Praise for 'Survival!' exhibition at Fairlynch









Budleigh Salterton's Fairlynch Museum, supporting Help for Heroes

Half-way through Fairlynch Museum's summer season the special exhibition about former Budleigh resident Murray Levick has won nothing but praise from experts and the public alike.

A survivor of Captain Scott's ill-fated second Antarctic expedition, the naval doctor and founder of the British Schools Exploring Society has impressed visitors to the museum with the number of his achievements in an incident-packed life.

"Each episode in Levick's life - polar exploration, medicine, commando training - is quite remarkable in its own right," commented one in the visitors' book. "To have achieved all these things in a single lifetime is simply incredible. A leader and hero that deserves to be remembered as an equal to Scott and Shackleton. A remarkable man," wrote Major Nicholas Jeffery, who described himself as "doctor, commando and Arctic-trained, but humbled by this man!"

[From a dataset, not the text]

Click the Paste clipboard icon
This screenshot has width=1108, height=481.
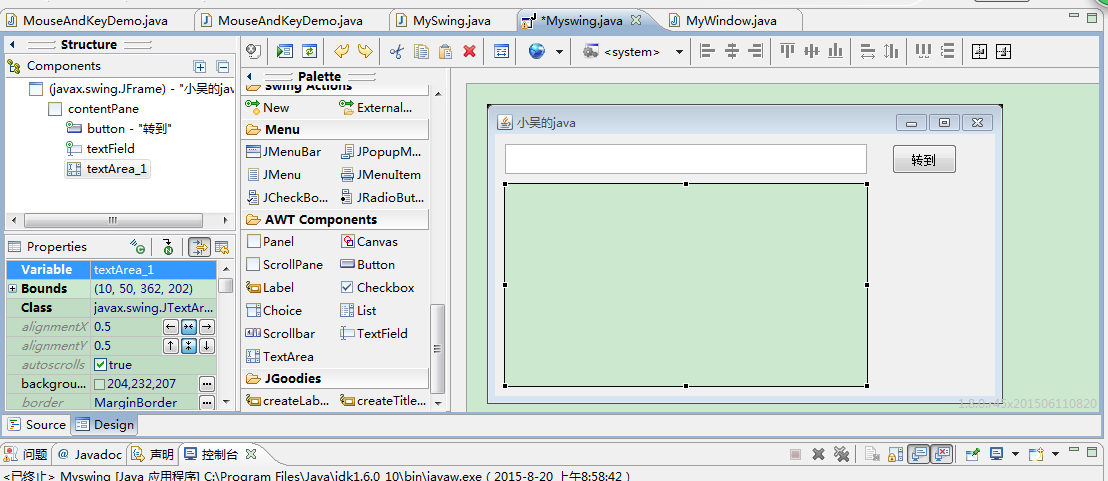(445, 52)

The Museum's 2011 exhibition 'Survival!' illustrating the life of former Budleigh resident Surgeon Commander Murray Levick has been praised by enthusiastic visitors and benefited from coverage in national media

Fairlynch Museum's support for the Armed Forces charity Help for Heroes has also been seen as particularly fitting for this exhibition about a naval officer who did much to help rehabilitate injured ex-servicemen in the aftermath of the Great War.

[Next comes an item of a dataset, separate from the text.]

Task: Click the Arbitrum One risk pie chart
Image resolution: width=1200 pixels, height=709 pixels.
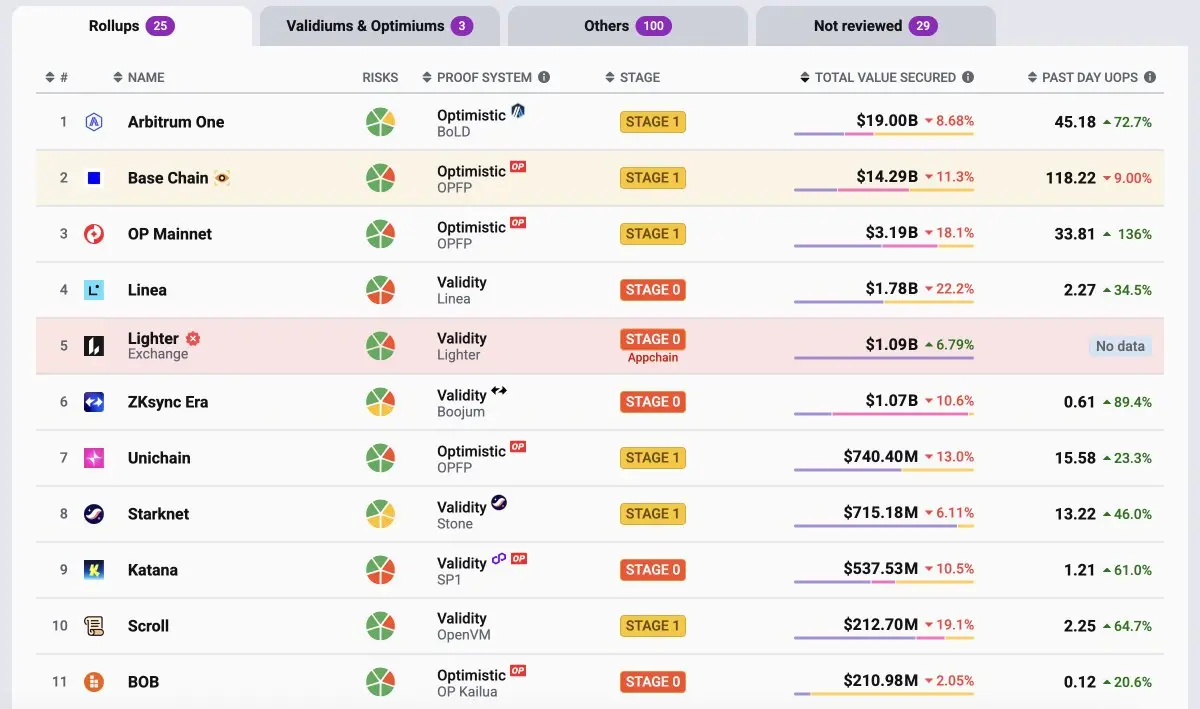Action: pyautogui.click(x=380, y=122)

Colonel Bill McDermott OBE, a former Royal Marine now retired in Budleigh Salterton, believes that any efforts to raise money for a worthy charity, which supports the best interests of our service personnel and capital programmes that improve their quality of life following the demands of operational experience, is to be applauded.

"H4H is a fantastic charity that underwrites some big scale charitable programmes that could not normally be afforded in these austere times," he said. "It is commendable that the Fairlynch Museum has taken this opportunity to be involved in a cause that Murray Levick would have been proud to align himself with."